Doctors and health researchers don’t fully know what causes diabetes mellitus. They know what happens in diabetes, and they’ve identified potential risk factors, especially for type 2 diabetes, but the causes of diabetes remain rather elusive. Health professionals aren’t completely in the dark regarding diabetes causes, though. There are sound theories, and research into what causes diabetes mellitus is ongoing. Here’s a look at factors that have been identified as possible causes of diabetes.

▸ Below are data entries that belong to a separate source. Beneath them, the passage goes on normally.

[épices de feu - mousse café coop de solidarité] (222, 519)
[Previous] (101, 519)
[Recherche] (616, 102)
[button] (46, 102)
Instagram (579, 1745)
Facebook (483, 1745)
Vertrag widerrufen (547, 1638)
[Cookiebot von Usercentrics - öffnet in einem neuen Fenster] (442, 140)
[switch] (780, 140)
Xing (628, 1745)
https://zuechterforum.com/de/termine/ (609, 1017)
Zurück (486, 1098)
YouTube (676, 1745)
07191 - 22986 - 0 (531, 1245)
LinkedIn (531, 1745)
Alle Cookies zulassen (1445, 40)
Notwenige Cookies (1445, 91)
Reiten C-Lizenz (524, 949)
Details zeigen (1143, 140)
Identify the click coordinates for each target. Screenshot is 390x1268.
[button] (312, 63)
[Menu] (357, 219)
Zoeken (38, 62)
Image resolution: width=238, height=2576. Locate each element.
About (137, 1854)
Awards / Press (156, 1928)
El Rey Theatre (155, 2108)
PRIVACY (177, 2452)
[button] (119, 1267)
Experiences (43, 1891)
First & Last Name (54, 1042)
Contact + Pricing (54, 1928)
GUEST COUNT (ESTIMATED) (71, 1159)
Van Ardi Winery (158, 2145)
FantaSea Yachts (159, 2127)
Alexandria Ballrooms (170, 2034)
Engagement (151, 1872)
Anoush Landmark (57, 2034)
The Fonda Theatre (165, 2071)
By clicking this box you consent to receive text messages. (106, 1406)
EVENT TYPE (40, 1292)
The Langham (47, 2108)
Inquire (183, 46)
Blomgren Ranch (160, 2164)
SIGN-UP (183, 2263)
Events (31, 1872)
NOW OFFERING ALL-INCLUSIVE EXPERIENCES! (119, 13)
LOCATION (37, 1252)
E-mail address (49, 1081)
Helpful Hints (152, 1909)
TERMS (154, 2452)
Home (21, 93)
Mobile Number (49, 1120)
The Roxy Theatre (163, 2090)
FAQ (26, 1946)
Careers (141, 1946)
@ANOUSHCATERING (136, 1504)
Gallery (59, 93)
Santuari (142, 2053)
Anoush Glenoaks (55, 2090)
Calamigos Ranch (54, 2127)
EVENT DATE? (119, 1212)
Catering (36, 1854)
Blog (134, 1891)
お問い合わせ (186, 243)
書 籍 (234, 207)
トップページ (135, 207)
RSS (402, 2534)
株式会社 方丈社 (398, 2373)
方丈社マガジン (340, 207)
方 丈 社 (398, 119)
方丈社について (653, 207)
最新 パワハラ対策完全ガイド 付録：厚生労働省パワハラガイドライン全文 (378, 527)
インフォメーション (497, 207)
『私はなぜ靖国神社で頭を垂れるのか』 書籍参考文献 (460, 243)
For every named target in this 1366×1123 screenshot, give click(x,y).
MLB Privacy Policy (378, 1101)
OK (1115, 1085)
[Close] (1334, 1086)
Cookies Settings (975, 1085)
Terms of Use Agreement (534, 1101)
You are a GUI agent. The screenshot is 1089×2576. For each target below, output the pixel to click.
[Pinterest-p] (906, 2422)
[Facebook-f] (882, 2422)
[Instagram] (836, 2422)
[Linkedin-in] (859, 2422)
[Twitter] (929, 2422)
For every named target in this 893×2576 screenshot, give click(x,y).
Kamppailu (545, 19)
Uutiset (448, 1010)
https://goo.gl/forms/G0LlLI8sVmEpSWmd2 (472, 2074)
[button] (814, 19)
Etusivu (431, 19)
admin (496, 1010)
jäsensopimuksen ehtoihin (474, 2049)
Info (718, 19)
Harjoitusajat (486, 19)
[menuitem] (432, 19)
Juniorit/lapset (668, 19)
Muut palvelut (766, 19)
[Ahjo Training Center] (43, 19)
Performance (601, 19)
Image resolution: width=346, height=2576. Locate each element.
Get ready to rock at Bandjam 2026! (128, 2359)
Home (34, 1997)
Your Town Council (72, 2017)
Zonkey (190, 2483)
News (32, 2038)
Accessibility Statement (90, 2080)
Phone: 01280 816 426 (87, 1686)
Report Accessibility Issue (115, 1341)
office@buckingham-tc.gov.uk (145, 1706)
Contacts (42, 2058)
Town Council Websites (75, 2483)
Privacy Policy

Knowing Diabetes Causes Means Knowing What Happens in Diabetes
Diabetes has three primary forms:
- Type 1
- Type 2
- Gestational
Diabetes involves hyperglycemia, or high blood glucose (sugar) levels. Under healthy circumstances, carbohydrates you eat are digested into sugar that the cells of the body need for energy. Glucose can’t enter the cells by itself but needs a hormone called insulin, produced in the pancreas, to open a path into the cells. In all types of diabetes, there’s a problem with the function of insulin and glucose can’t get into the cells. It accumulates in the bloodstream which results in hyperglycemia.
This is what happens in diabetes. An important question is why does it happen? What are the causes of diabetes? The causes discussed below are potential causes of diabetes in children and causes of diabetes in adults. Type 1 diabetes most commonly develops by the 20’s and type 2 has a higher rate of onset over the age of 45, but both types of diabetes can develop at any age and thus the causes apply to all ages.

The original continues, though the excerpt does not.